◆ WORK TASK
Look through the data below for the line with "At what coordinates should I click to accomplish: Select" and the line with "Image resolution: width=1121", then output those two and all lines in between, exactly as written.

◆ LISTED RECORDS

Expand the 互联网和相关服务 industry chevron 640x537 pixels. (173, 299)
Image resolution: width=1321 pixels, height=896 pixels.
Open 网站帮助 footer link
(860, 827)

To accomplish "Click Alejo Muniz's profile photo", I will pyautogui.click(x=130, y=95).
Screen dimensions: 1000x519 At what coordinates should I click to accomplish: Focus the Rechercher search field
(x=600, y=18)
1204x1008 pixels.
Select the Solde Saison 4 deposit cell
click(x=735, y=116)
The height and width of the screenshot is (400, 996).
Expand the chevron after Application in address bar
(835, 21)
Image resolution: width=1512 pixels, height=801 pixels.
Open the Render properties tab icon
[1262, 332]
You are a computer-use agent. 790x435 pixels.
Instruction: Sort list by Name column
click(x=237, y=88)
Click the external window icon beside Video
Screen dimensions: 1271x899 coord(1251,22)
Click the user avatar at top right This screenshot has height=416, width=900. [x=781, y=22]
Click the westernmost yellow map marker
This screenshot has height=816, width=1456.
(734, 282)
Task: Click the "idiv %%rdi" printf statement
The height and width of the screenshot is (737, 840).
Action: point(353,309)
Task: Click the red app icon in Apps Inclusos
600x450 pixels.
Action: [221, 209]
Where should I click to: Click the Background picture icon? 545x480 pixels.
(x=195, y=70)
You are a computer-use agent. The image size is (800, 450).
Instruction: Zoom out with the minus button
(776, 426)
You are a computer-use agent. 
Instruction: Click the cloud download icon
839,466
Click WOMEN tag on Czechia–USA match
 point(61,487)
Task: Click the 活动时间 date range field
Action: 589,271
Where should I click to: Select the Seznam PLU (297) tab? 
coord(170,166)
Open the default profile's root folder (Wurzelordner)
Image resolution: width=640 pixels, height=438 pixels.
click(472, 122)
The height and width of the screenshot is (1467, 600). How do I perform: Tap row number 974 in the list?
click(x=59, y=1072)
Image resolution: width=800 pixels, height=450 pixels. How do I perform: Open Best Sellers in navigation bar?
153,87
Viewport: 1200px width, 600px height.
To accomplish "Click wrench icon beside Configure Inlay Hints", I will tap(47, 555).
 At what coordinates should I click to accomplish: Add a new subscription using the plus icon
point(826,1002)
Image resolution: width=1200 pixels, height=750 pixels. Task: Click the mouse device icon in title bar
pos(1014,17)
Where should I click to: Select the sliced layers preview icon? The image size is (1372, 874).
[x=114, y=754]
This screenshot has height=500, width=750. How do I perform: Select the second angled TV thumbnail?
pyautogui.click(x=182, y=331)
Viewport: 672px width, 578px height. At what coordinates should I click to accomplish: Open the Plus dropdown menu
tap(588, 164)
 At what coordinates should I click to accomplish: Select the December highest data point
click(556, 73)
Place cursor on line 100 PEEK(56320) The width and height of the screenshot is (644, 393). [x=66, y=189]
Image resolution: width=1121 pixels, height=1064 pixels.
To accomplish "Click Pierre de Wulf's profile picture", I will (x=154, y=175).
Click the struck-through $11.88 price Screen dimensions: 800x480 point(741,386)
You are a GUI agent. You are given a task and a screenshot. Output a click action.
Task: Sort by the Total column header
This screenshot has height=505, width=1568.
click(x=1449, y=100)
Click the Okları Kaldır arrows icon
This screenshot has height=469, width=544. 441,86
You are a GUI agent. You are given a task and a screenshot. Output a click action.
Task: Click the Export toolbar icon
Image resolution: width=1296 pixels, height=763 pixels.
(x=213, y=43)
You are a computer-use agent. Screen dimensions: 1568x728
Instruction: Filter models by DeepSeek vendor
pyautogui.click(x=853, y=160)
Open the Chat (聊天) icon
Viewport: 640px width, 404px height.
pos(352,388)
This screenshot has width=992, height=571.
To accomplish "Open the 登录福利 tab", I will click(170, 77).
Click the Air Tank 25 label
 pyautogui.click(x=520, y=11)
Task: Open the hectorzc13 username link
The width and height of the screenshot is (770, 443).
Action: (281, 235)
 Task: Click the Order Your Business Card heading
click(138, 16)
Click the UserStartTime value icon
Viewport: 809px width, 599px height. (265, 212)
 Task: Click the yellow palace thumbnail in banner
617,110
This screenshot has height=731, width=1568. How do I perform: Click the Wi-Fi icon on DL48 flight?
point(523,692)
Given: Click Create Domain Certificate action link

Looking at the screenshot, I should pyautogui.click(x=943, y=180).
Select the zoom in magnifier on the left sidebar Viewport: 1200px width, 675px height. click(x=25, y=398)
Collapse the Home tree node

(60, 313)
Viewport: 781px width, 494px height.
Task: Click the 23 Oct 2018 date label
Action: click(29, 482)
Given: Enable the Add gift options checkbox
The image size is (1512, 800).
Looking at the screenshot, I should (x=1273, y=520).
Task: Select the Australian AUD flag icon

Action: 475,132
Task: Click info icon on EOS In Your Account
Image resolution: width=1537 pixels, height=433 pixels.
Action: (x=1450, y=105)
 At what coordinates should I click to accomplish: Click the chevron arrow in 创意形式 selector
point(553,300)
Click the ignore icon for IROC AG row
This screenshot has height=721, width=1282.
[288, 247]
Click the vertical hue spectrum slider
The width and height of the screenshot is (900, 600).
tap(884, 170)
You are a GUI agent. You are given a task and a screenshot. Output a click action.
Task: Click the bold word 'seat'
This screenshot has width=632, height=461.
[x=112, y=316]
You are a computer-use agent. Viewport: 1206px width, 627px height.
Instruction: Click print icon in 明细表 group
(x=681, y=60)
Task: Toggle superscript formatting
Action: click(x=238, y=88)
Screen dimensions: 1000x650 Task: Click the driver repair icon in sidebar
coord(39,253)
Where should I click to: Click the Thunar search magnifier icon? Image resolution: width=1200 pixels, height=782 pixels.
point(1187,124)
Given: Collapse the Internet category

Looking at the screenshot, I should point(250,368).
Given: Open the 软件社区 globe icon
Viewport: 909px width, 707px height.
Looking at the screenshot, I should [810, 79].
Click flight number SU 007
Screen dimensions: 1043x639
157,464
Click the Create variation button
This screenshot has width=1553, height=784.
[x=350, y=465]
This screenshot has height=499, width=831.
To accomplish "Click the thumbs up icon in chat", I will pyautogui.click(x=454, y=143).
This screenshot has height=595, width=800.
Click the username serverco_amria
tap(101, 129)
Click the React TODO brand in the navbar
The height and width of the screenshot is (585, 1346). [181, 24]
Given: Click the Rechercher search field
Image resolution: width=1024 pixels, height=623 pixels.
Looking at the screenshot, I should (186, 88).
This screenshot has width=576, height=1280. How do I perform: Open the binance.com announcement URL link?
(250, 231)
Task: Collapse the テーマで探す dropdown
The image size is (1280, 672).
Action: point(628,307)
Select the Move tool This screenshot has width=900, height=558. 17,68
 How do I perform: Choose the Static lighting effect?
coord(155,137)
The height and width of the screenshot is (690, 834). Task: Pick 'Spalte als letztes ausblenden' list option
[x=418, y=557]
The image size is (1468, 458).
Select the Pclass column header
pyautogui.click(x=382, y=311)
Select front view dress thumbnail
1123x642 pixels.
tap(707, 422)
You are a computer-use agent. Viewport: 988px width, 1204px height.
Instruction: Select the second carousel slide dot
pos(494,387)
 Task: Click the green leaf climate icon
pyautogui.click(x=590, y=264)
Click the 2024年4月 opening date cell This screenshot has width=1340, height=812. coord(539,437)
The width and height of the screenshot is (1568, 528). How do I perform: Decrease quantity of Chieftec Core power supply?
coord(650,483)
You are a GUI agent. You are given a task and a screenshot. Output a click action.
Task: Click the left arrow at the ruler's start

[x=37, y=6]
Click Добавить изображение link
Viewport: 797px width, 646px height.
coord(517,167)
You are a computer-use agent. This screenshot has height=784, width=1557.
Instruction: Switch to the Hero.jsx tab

◆ SOLUTION TO THE EXERCISE
 At what coordinates should I click to accomplish: Select the December highest data point
click(556, 73)
Place cursor on line 100 PEEK(56320) The width and height of the screenshot is (644, 393). [x=66, y=189]
Image resolution: width=1121 pixels, height=1064 pixels.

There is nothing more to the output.